Health reform also immediately extends the process that allows Medicare patients to receive medically necessary outpatient therapy without arbitrary limits and closes the Medicare prescription drug “doughnut hole” or gap in coverage starting this year (completing the job by 2020). The new law expands Medicaid for low income families and individuals in 2014, improves care coordination after being discharged from the hospital, and implements Medicare reforms to reduce hospital readmissions.
Congenital Heart Disease Survivors
Health care reform offers a number of advantages to a congenital heart disease survivor. First, no person will be denied coverage due to a preexisting condition, beginning this year for children and in 2014 for adults. Young people, including those with congenital heart disease, will be able to stay on their parents’ policy until age 26, beginning this year. In addition, coverage through the private plans offered by state-based health exchanges that begin in 2014 will be made affordable through tax credits for those with moderate incomes.
Reform will also prohibit the imposition of lifetime or annual caps, require health plans to provide adequate networks of providers, and cap out-of-pocket costs for health plans sold through an insurance exchange. The new law also includes the provisions of the Congenital Heart Futures Act, which will improve the nation’s surveillance, research, and education efforts to fight congenital heart disease.
Minorities with Cardiovascular Disease
Guaranteeing the availability of health insurance coverage, preventing denial of coverage for those with pre-existing medical conditions, and providing extra assistance to those with low and moderate incomes to make insurance coverage affordable should all significantly help racial and ethnic minorities obtain health insurance.
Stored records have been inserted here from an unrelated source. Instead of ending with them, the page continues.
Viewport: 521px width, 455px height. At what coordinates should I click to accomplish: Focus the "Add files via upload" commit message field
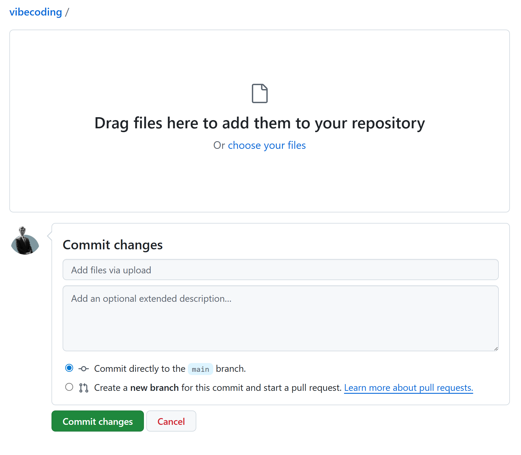[x=280, y=270]
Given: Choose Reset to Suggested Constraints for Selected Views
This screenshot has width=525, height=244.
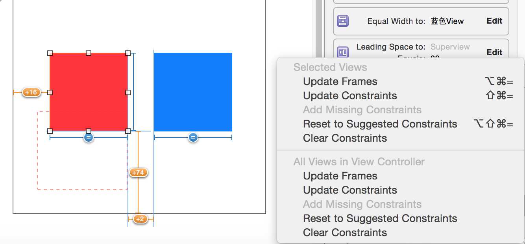Looking at the screenshot, I should [x=380, y=124].
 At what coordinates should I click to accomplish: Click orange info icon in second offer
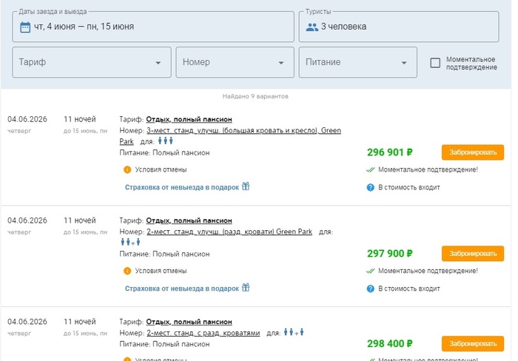pyautogui.click(x=127, y=271)
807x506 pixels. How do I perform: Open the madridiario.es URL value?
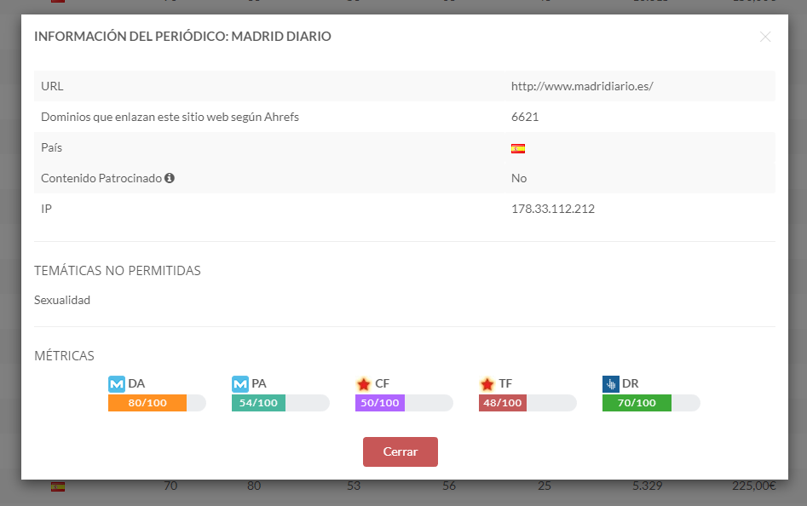pyautogui.click(x=581, y=86)
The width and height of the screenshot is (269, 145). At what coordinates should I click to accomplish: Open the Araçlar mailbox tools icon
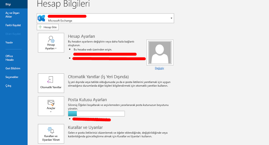pyautogui.click(x=51, y=103)
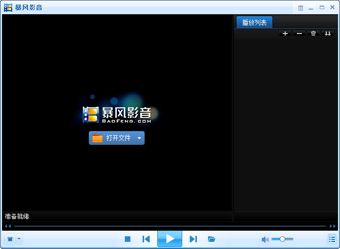The height and width of the screenshot is (249, 340).
Task: Mute the volume with speaker icon
Action: 265,239
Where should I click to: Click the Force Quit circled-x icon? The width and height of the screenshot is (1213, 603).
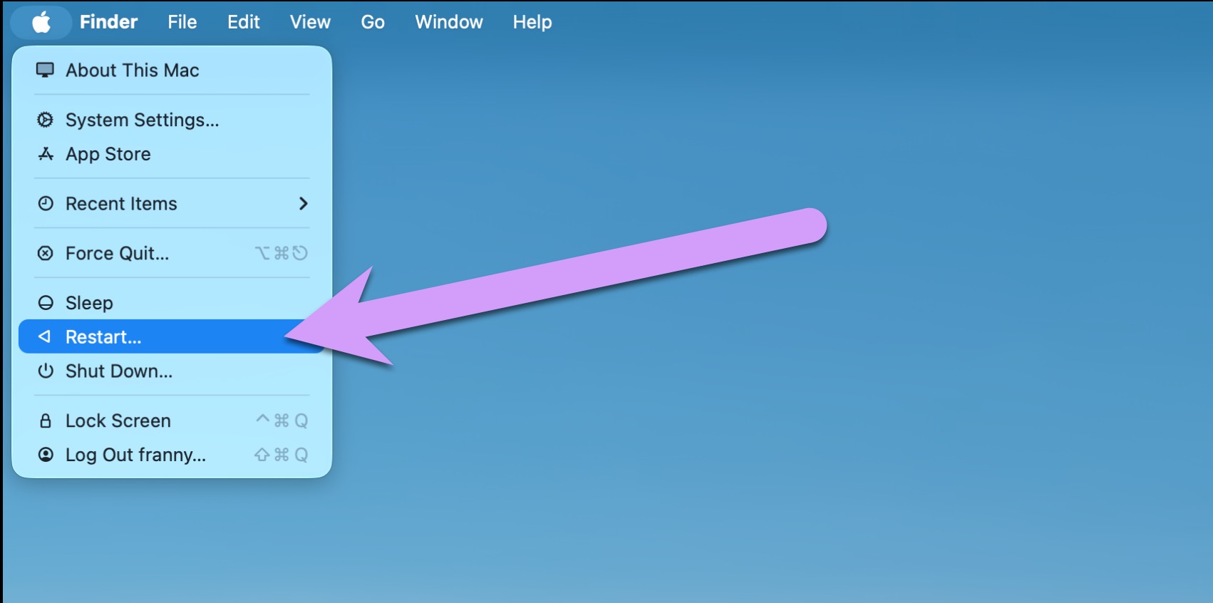pyautogui.click(x=46, y=253)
Provisions in the new law that will make preventive care available at no cost through private health insurance and Medicare will also be particularly helpful to minorities. Prohibiting annual or lifetime caps on covered benefits, providing cost-sharing assistance for those with low and moderate incomes purchasing coverage through an exchange, and limiting the maximum out-of-pocket costs that families can be expected to pay will also help to make health care more adequate and affordable for minorities.
The reform law also contains provisions throughout intended to help eliminate racial and ethnic health disparities. For instance, the law will improve the collection of key health data by race, ethnicity, primary language and other indicators to better identify and address health disparities. Workforce provisions will help increase the diversity of the health care workforce and will provide training in cultural and linguistic competence for health care professionals.